## EXERCISE
Rewrite everything from the line containing "1002x407 pixels. At" down through the end of the records, putting "right" in place of "left" and keeping all else unchanged. Leave the pictures out of your answer.

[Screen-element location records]
>>>>>

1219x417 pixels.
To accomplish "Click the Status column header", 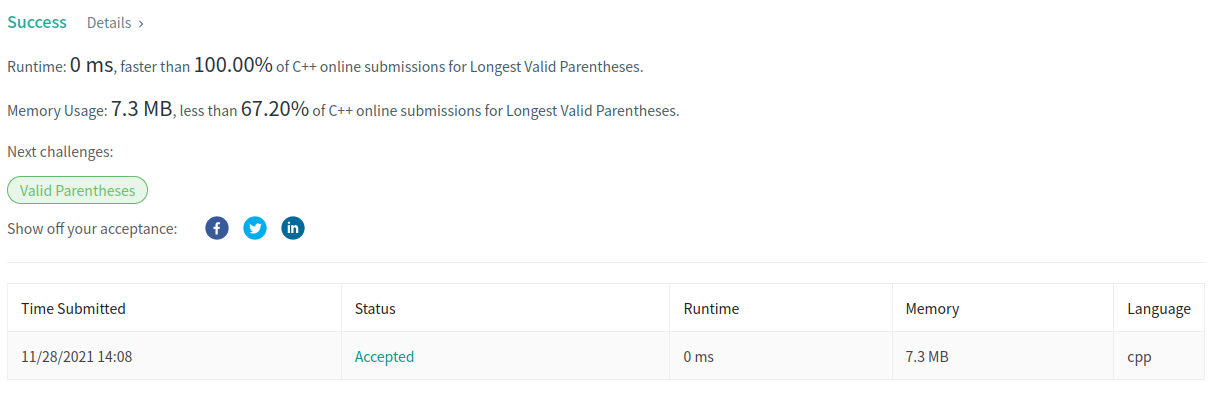I will click(x=375, y=308).
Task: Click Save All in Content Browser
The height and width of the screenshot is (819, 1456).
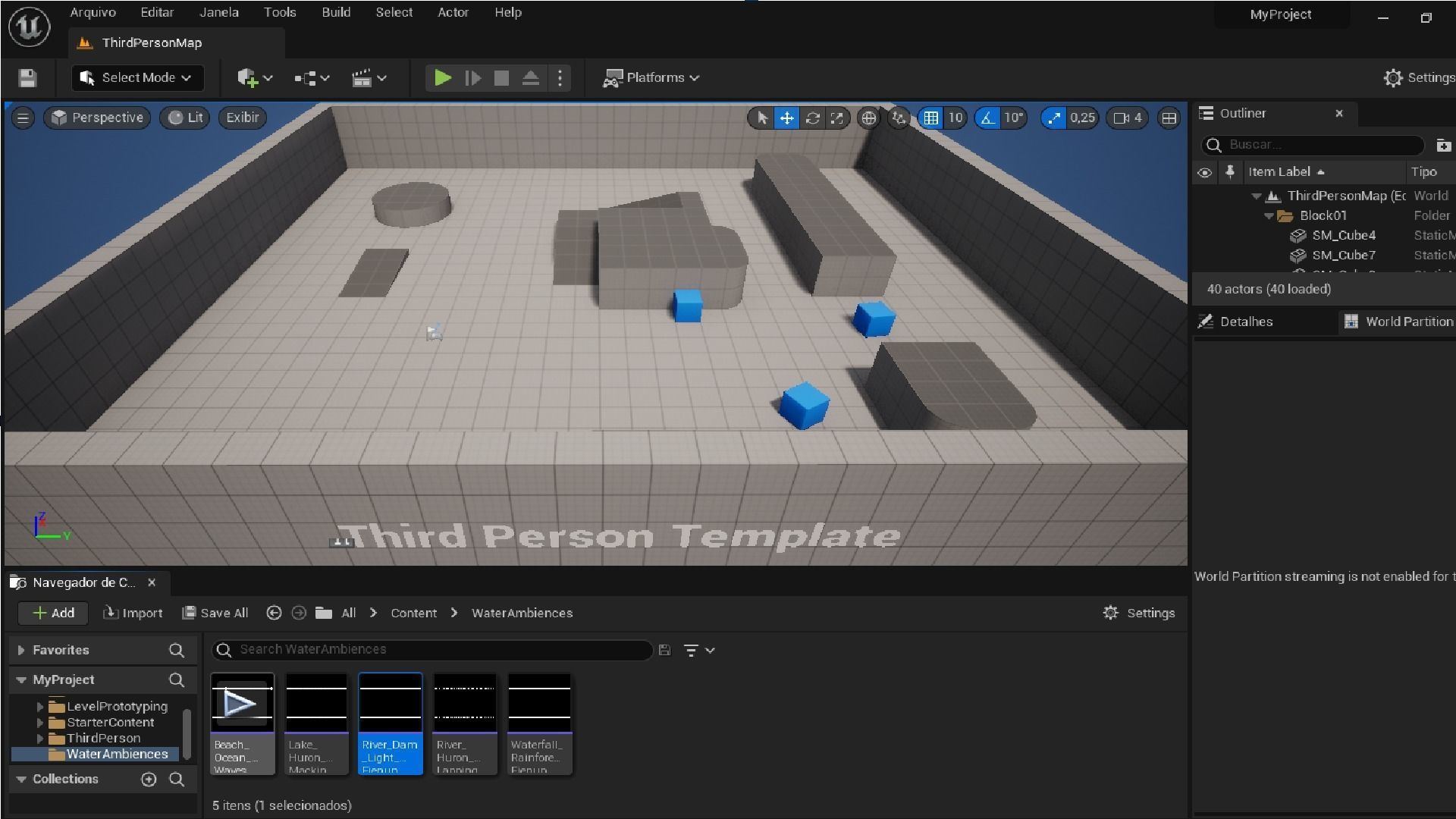Action: pyautogui.click(x=215, y=613)
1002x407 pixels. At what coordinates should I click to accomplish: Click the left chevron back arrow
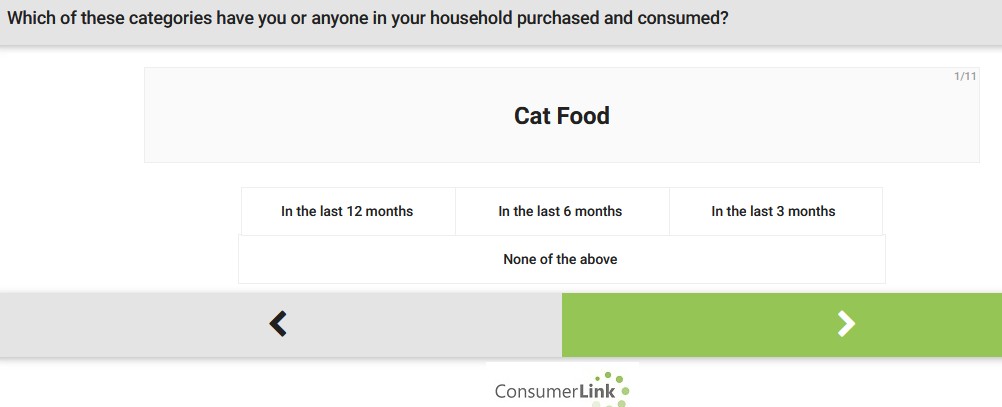coord(278,323)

<<<<<

## FULL ANSWER
1002x407 pixels. At what coordinates should I click to accomplish: Click the right chevron back arrow
coord(278,323)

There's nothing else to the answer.